Groupon to pay IBM $57M to settle patent dispute

IBM generates more than one billion dollars per year from licensing activities

Credit: Dreamstime

Online marketplace Groupon will pay US$57 million to IBM to settle an intellectual property dispute.

Big Blue’s lawsuit, filed in U.S. court in Delaware in 2016, alleged Groupon used IBM’s patented e-commerce technology without authorisation.

A jury sided with IBM in July, ordering Chicago-based Groupon to pay US$83 million in damages, with the settlement also including a long-term patent cross-license agreement between the companies.
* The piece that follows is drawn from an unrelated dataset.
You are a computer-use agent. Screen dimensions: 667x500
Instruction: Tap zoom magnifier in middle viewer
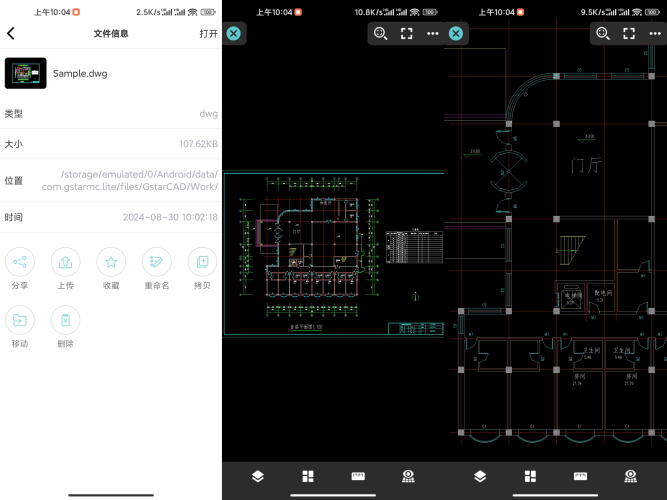380,33
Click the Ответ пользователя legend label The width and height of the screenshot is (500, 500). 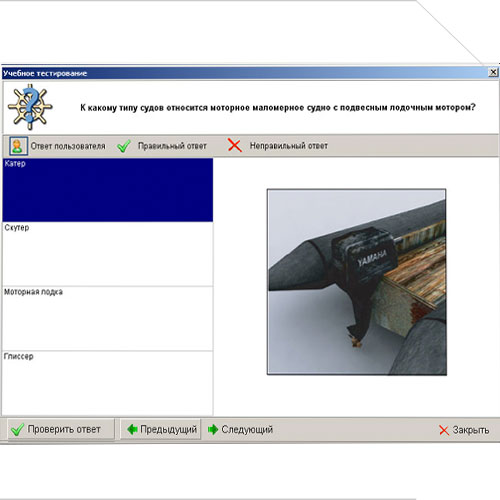(x=68, y=146)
William Lafontaine, IBM’s general manager of intellectual property, said in a statement the deal demonstrates the value of the intellectual property the Armonk, New York-based company derives from its annual investment of more than US$5 billion in research and development.

Bill Roberts, Groupon's vice president of global communications, said in a statement that the license it acquired to IBM's patent portfolio "will enable Groupon to continue to build amazing products for consumers and small businesses around the world."

During the trial, IBM had asked the jury to award US$167 million in damages, saying it developed widely licensed technology crucial to the development of the internet.

Two of the IBM patents at issue in the case relate to Prodigy, a late-1980s precursor to the web.

The case was closely watched in the technology industry because it offered a glimpse into IBM’s efforts to license its large patent portfolio to other companies.

An IBM licensing executive testified that Amazon, Facebook, Alphabet’s Google, LinkedIn and Twitter have each paid IBM US$20 million to US$50 million as part of cross-licensing deals that gave them access to the patent portfolio.

In 2017, IBM generated about US$1.2 billion in revenue from its licensing activities.

During the trial, Groupon's lawyer portrayed IBM as using outdated patents to squeeze money out of other tech companies with threats of litigation. Groupon on 19 September had asked a judge to throw out or reduce the verdict, calling it unsupported by the evidence.